About this exercise – Below this line is the material. Write out only its lines from the one containing "You are a GUI" through the one containing "Where should I", both kept, exactly.

Task inputs –
[Start of Attachment]
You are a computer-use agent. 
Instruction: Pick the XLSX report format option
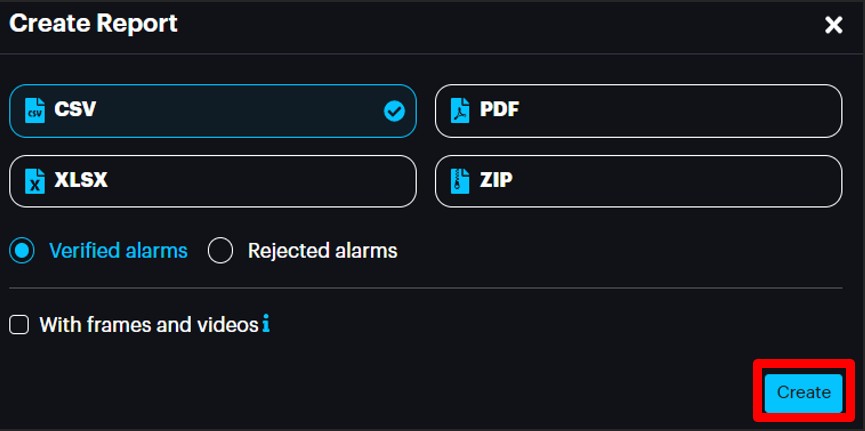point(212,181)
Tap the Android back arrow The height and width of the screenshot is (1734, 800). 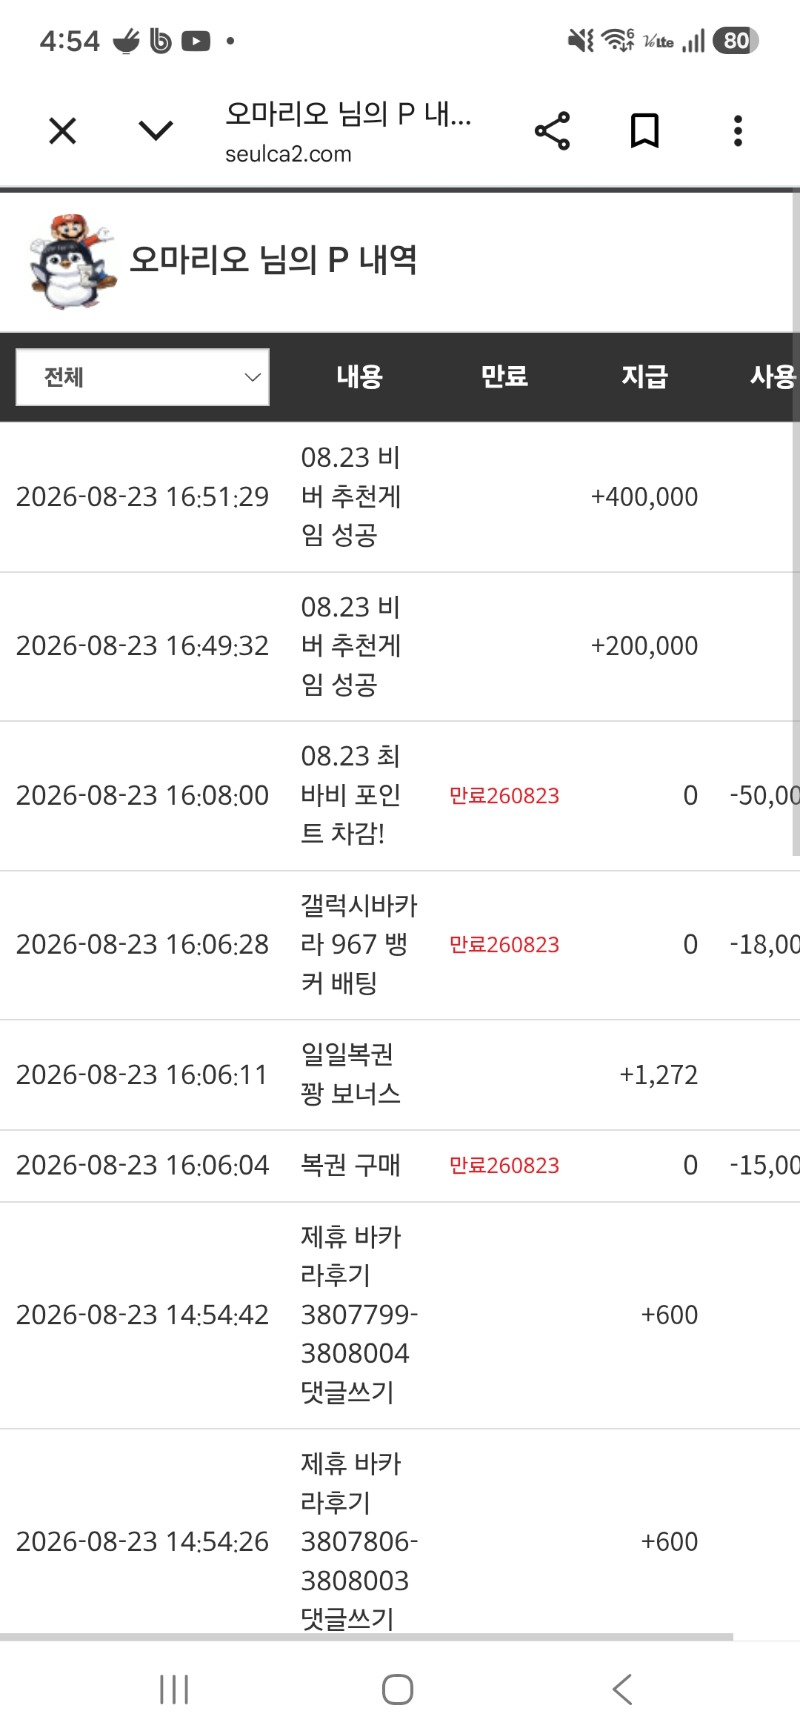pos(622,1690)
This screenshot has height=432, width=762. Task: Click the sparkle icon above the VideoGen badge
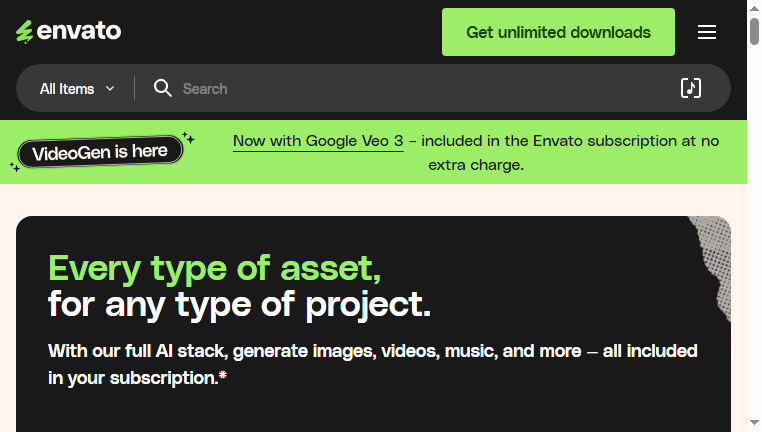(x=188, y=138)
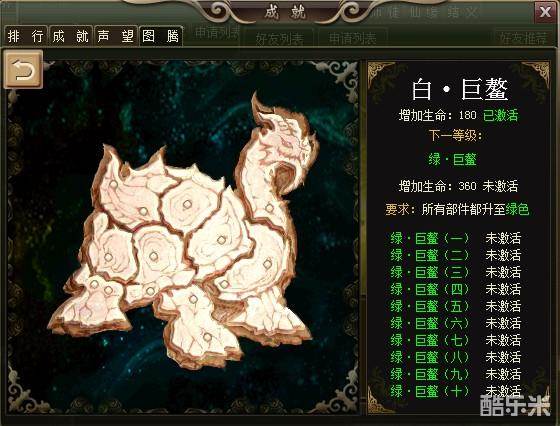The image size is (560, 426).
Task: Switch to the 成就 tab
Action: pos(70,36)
[End of Attachment]
[Start of Attachment]
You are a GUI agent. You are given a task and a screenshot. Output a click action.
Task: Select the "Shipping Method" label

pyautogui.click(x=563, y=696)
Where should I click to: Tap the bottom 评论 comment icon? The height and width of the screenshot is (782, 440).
[End of Attachment]
Exercise response –
You are a GUI agent. You are given a task and a screenshot. Output a click action.
Task: Select the "Shipping Method" label

pyautogui.click(x=563, y=696)
Where should I click to: Tap the bottom 评论 comment icon? The height and width of the screenshot is (782, 440).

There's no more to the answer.